Please the see attached files for the complete error messages from DeepStream and trtexec. I’ve included the most relevant part of the error message from trtexec below for your convenience:

(Running trtexec)
[6] Invalid Node - /transform/Pad
[shuffleNode.cpp::symbolicExecute::392] Error Code 4: Internal Error (/transform/Reshape: IShuffleLayer applied to shape tensor must
have 0 or 1 reshape dimensions: dimensions were [-1,2])

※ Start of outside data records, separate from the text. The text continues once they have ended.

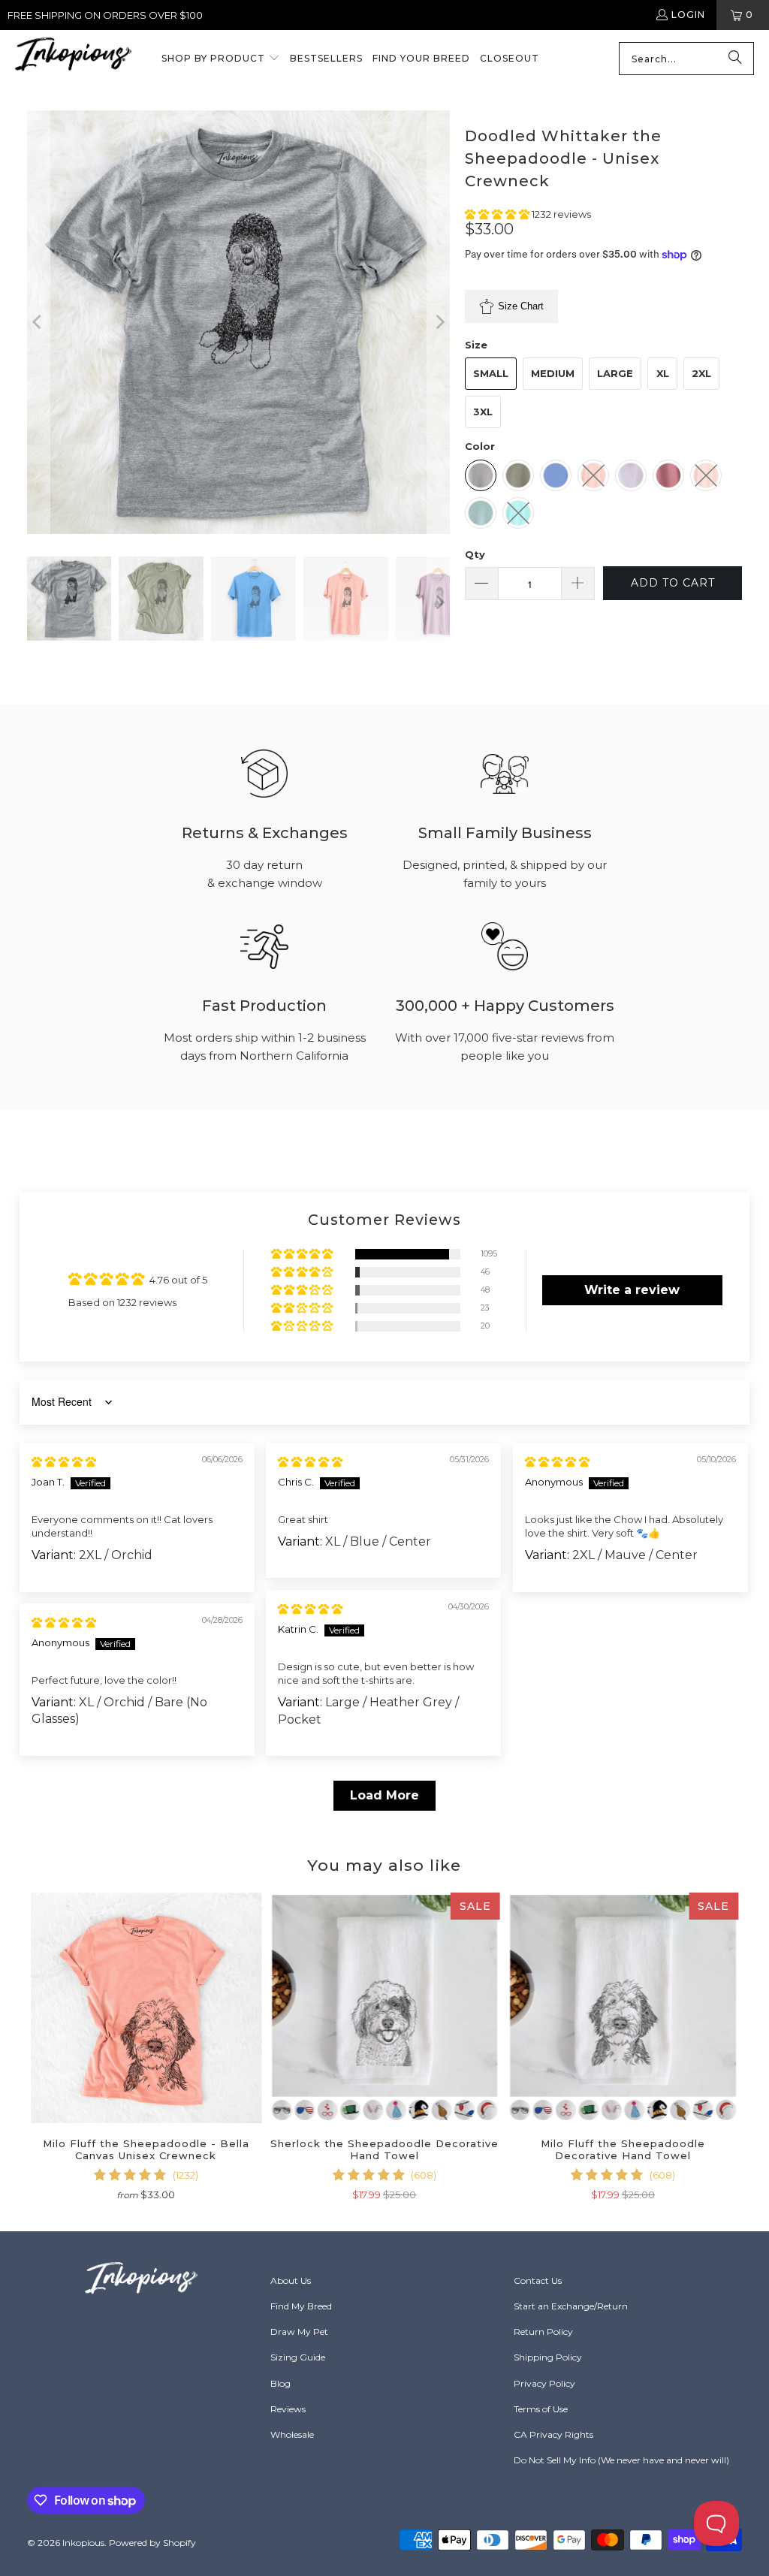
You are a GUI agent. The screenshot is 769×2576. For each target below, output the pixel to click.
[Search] (735, 58)
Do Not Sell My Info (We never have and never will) (621, 2460)
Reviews (288, 2409)
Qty (475, 554)
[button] (220, 59)
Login (688, 14)
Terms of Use (541, 2409)
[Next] (439, 322)
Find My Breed (301, 2306)
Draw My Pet (299, 2331)
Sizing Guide (297, 2357)
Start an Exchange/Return (571, 2306)
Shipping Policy (548, 2357)
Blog (280, 2383)
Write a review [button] (632, 1290)
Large (615, 373)
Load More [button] (384, 1795)
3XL (483, 412)
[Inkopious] (73, 59)
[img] (64, 1461)
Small (490, 373)
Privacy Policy (544, 2383)
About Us (290, 2280)
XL (662, 373)
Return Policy (543, 2331)
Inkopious (83, 2542)
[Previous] (38, 322)
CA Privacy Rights (553, 2434)
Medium (552, 373)
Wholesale (292, 2434)
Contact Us (538, 2280)
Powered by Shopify (152, 2542)
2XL (701, 373)
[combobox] (686, 58)
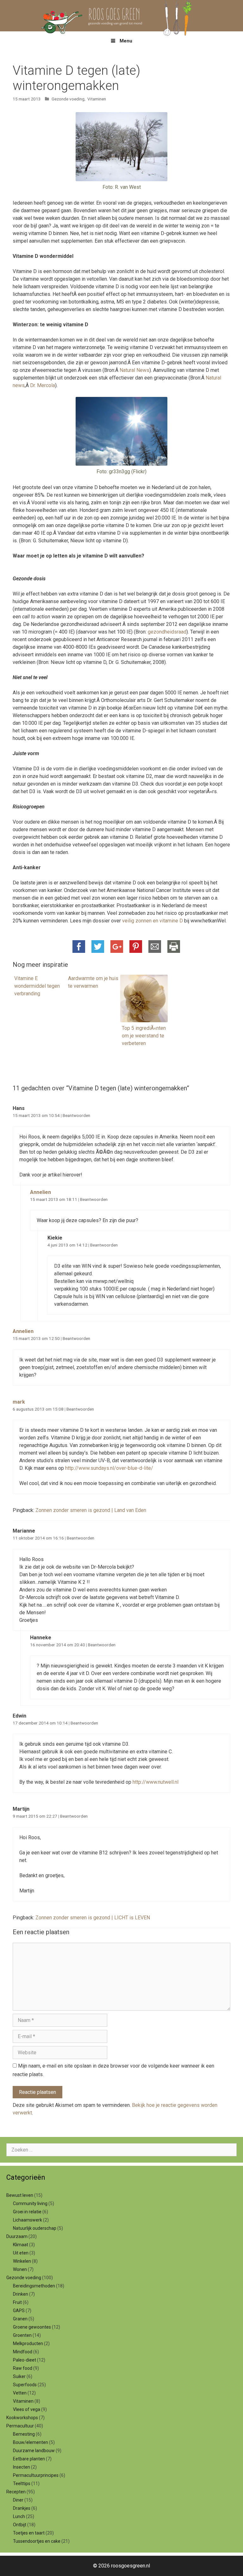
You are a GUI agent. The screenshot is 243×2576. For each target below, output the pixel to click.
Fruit (17, 2302)
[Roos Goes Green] (121, 15)
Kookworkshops (22, 2417)
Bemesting (24, 2434)
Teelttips (21, 2483)
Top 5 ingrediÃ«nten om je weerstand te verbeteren (144, 1035)
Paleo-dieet (24, 2359)
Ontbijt (19, 2524)
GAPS (19, 2310)
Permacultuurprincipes (36, 2475)
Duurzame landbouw (34, 2450)
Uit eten (20, 2252)
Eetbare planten (29, 2458)
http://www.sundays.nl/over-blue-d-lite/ (109, 1468)
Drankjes (21, 2508)
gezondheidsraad (167, 632)
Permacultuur (20, 2425)
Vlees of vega (26, 2409)
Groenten (22, 2335)
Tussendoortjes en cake (36, 2541)
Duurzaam (17, 2236)
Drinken (20, 2294)
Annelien (40, 1192)
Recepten (16, 2491)
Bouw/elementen (30, 2442)
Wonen (20, 2269)
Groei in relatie (27, 2211)
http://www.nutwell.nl (155, 1782)
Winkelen (22, 2261)
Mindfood (22, 2351)
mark (19, 1402)
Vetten (20, 2392)
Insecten (21, 2467)
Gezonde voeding (68, 98)
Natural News (134, 370)
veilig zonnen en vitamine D (152, 921)
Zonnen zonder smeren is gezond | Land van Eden (90, 1510)
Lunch (19, 2516)
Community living (30, 2203)
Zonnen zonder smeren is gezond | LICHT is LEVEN (92, 1918)
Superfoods (25, 2384)
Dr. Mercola (42, 385)
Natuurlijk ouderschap (34, 2228)
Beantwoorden (76, 1115)
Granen (20, 2318)
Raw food (22, 2368)
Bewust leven (19, 2195)
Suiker (19, 2376)
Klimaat (20, 2244)
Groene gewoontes (32, 2327)
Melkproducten (28, 2343)
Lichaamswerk (27, 2219)
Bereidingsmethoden (34, 2285)
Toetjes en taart (29, 2532)
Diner (18, 2500)
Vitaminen (96, 98)
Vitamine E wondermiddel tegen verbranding (37, 986)
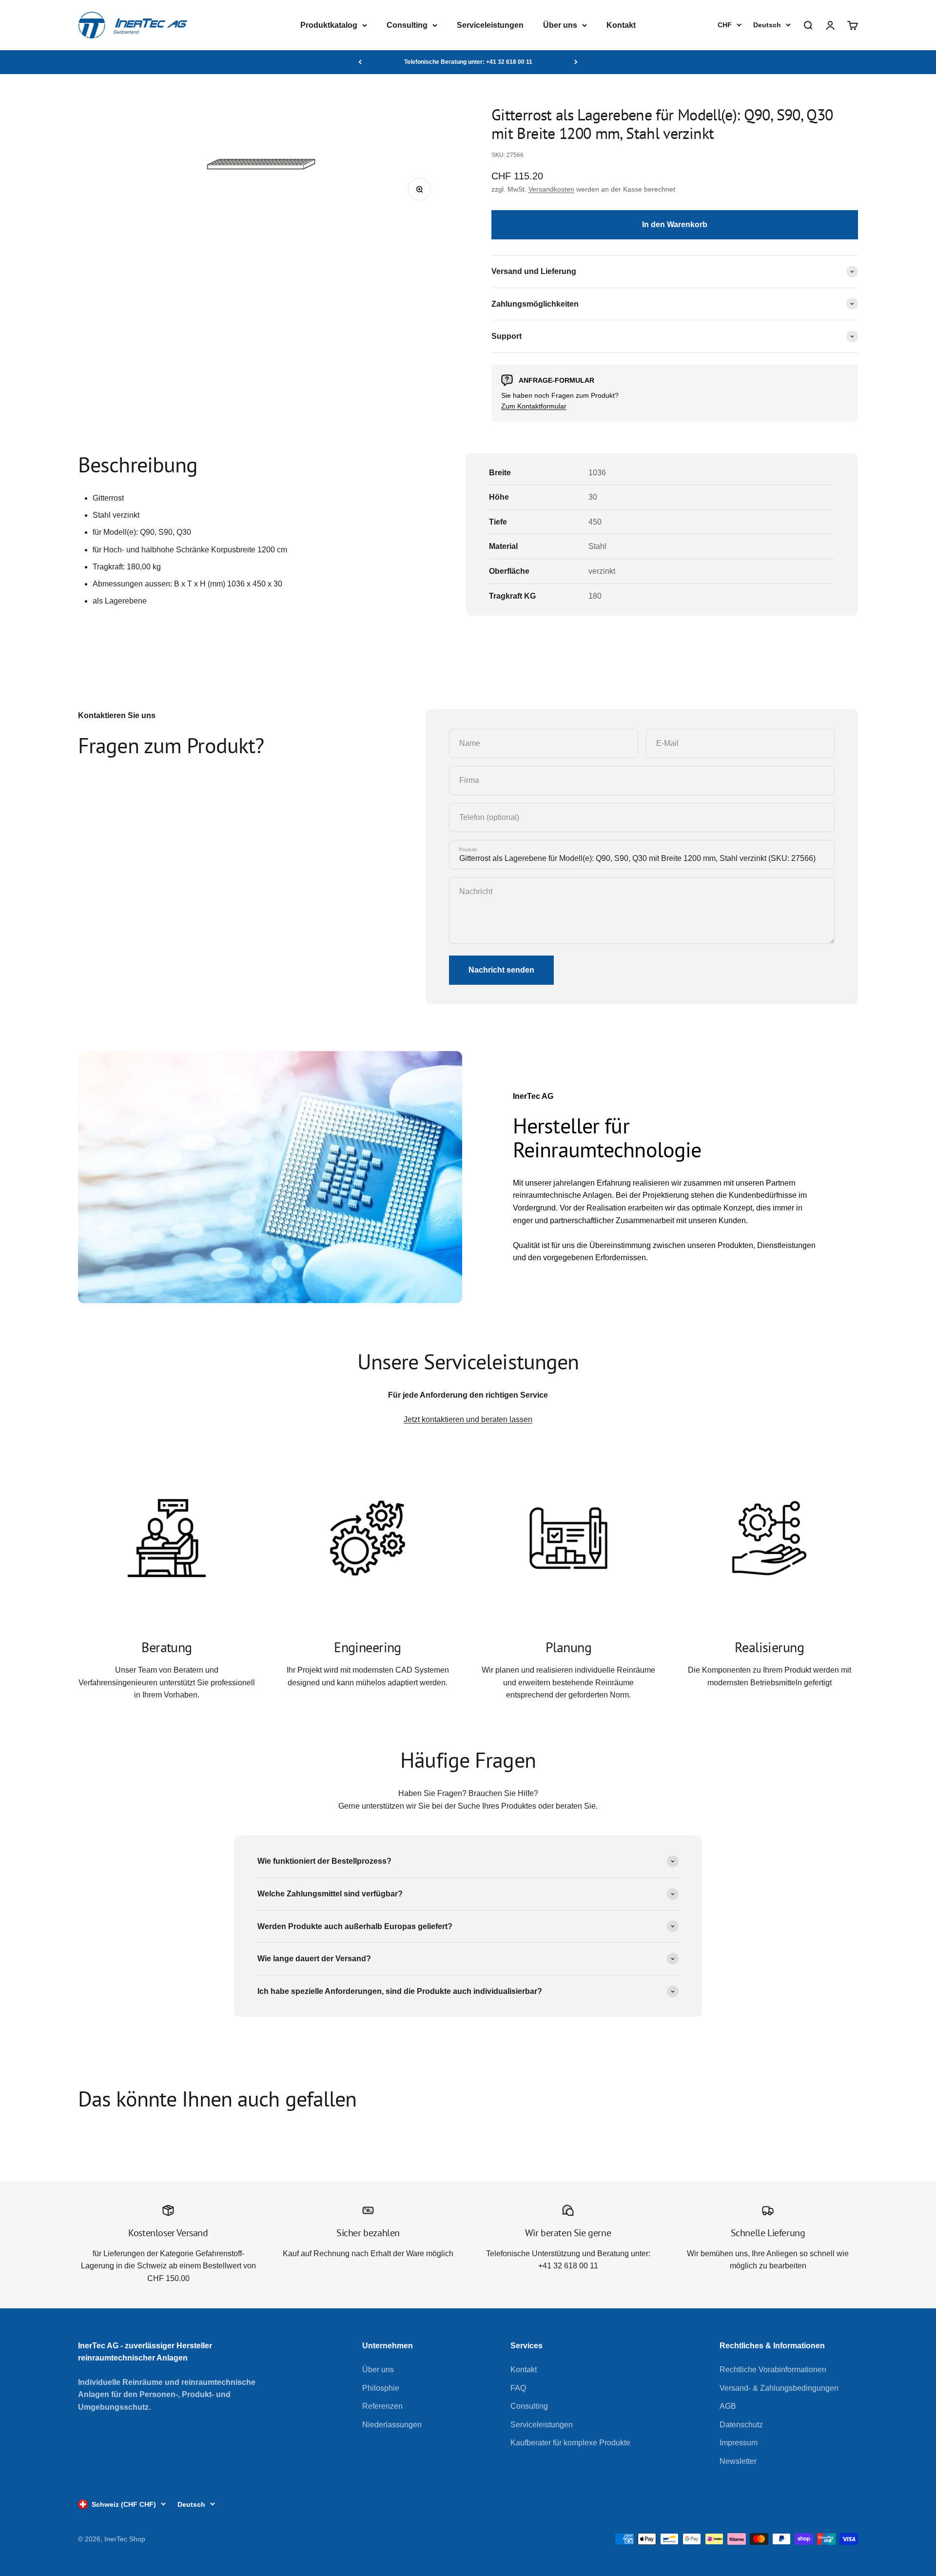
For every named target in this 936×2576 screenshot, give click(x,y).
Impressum (739, 2443)
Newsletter (738, 2461)
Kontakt (621, 25)
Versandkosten (551, 189)
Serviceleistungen (490, 25)
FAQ (518, 2388)
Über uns (560, 25)
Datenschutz (741, 2424)
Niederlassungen (392, 2424)
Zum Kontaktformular (533, 406)
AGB (728, 2406)
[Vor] (576, 62)
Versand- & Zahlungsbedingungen (779, 2388)
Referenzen (382, 2406)
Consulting (407, 25)
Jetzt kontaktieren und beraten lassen (468, 1419)
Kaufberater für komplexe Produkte (570, 2443)
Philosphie (380, 2388)
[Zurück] (360, 62)
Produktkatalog (328, 25)
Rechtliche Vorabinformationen (773, 2369)
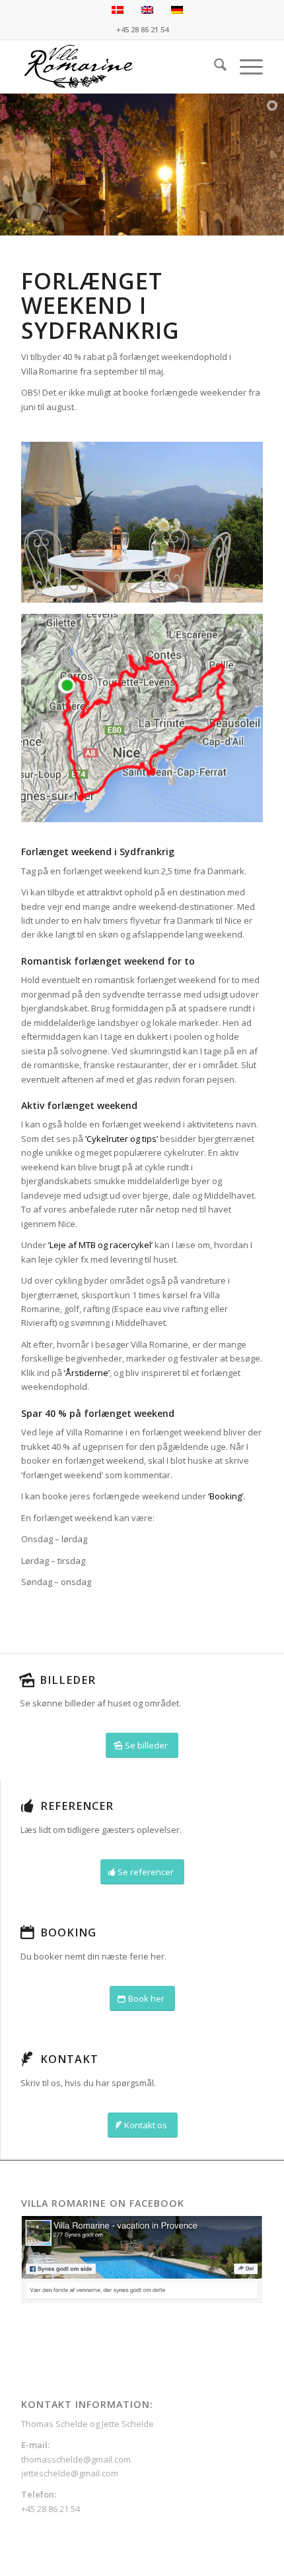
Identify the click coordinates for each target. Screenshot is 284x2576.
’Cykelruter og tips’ (121, 1139)
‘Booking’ (225, 1496)
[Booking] (27, 1932)
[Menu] (245, 66)
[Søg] (214, 66)
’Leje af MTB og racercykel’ (100, 1245)
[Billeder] (26, 1680)
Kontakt (69, 2059)
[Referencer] (27, 1806)
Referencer (77, 1806)
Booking (68, 1932)
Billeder (68, 1680)
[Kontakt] (27, 2059)
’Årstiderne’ (87, 1373)
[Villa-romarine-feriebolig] (117, 66)
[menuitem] (214, 66)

deepstream_error.txt (2.9 KB)

trtexec_error.txt (41.3 KB)

Hello,
The failure happens in trtexec, let’s move this topic to TensorRT forum for better service, thanks.

Hi,

Are you facing the same error on latest TensorRT version 8.5.2?

Thank you.

Hello, I didn’t want to try TensorRT 8.5.2 because I’m using DeepStream 6.1.1; DeepStream 6.1.1 comes packaged with TensorRT 8.4.1. I’m not sure if an engine file created by TensorRT 8.5.2 would work with DeepStream 6.1.1. Please let me know if I am mistaken. Thank you.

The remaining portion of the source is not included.